What is proteomics?
Proteomics is a general name for protein research aiming to study as many proteins as possible simultaneously. In proteomics research several techniques are used to detect, visualize and measure hundreds or even thousands of proteins. These techniques include gel electrophoresis (such as two dimensional gel electrophoresis) and mass spectrometry methods. At present there is no single technology capable of detecting all proteins or protein concentration levels in complex biological mixtures such as cell lysate or plasma samples. However, there are several powerful complementary technologies which enable high resolution analysis of complex protein mixtures. Proteomics research is currently dominated by several different technical approaches:
2DE : Gel electrophoresis based proteomics, such as two dimensional electrophoresis (2DE).
MS/MS proteomics : Chromatographic or other protein separation methods coupled to mass spectrometry detection, such as liquid chromatography coupled with mass spectrometry (LC-MS/MS).
Chip based proteomics : Chip based proteomics such as SELDI-TOF-MS protein chip arrays (Surface Enhanced Laser Desorption/Ionization Time of Flight Mass Spectrometry) or antibody arrays.
Affinity proteomics: Large scale proteome studies using affinity specific reagents such as antibodies (tissue micro array or HTP-immuno capture studies).
Selecting a suitable proteomics method for a project depends on the research question at issue, available starting material, cost etc.
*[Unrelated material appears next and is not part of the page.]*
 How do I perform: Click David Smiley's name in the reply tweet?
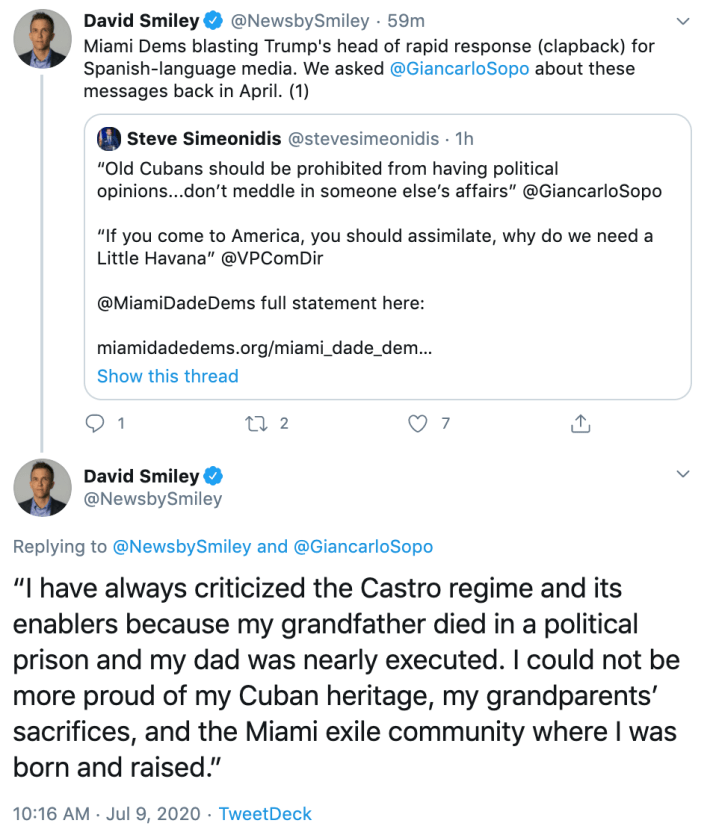coord(141,476)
A short summary of the proteomics technologies used at KBC can be seen in the table below:
| Proteomics method | Resolution | Troughput | Sensativity | Intact protein/ peptides | Comments |
| 2DE 2-dimensional gel electrophoresis | +++ | + | ++ | Intact proteins | - Sensitivity limited by labeling for visualization |
| MS/MS proteomics (isotopic labeling or label free quantification | ++++ | + | +++ | Peptides | + detects all types of proteins (mambrane proteins etc.) - Extensive fractionation and low throughput |
| SELDI-TOF-MS Protein chip based proteomics | ++ | +++ | ++ | Intact proteins | + intact protein profiling with minimal sample treatment - Laborious protein ID workflow |
| Tissue micro array (TMA) HTP imunolohistochemistry | Validation method not discovery proteomics | +++ | + | Tissue | - Need for antibodies, semi quantitive at best |
When utilizing proteomics techniques on clinical material (serum, plasma, tissue lysates etc.), one of the key aspects is to find disease related changes in the proteome. Hence, the ability to detect protein concentration changes in complex biological samples is crucial. Also, the ability to work on a relatively small amount of samples is important since the availability of patient material is limited.
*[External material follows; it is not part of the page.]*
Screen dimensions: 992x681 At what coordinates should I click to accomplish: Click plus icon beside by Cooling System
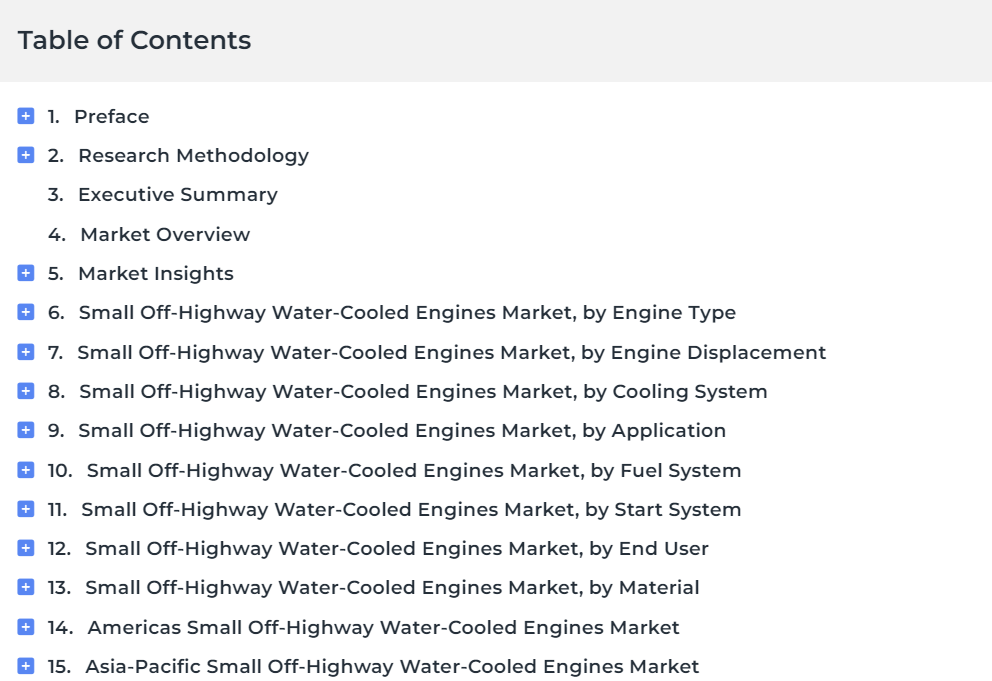click(x=26, y=391)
Other important aspects in proteomics research are data handling and interpretation: bioinformatics and biostatistics. Adequate handling and analysis of complex and information rich data generated by gel and mass spectrometry analyses, as well as long lists of potentially important detected proteins, is a big challenge in this field of research. Further, the development of high through put validation methods is important to asses the clinical relevance of found proteome changes.
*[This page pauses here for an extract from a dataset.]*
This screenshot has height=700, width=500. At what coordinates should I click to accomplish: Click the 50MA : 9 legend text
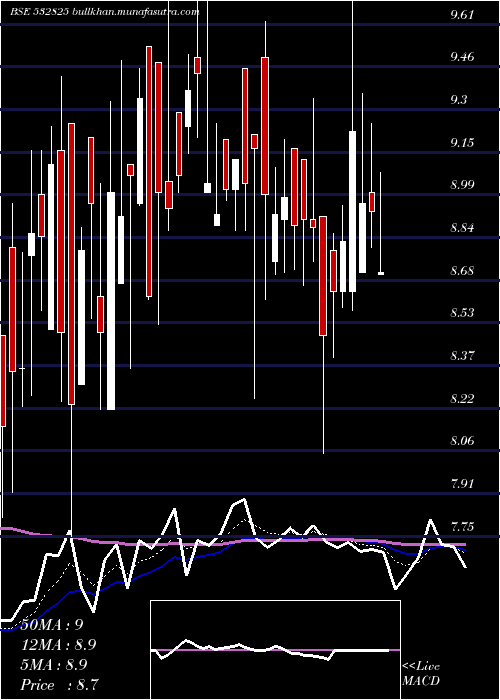(51, 625)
Why the samples for proteomics should be handled with extra care?
In proteomics we do not know which or what type of proteins will be found and therefore the aim is to keep all proteins intact and treat the samples with presumption that some proteins are very labile. Cells and extra cellular fluids like plasma and serum contain lots of proteases (enzymes that break down proteins rapidly). Handling proteomics samples therefore requires a fast workflow so that time from blood collection or tissue removal to freezing of the samples is as short as possible. Another important point to consider is the reproducibility of sample handling. In proteomics, hundreds of different proteins are measured simultaneously and the results are evaluated statistically. If the sample preparation introduces a large experimental variation, the risk of false discoveries increases as well as the risk of missing clinically potential biomarkers. This is the reason why the sample collection and handling methods has to be as standardized as possible when collecting samples for proteomics studies.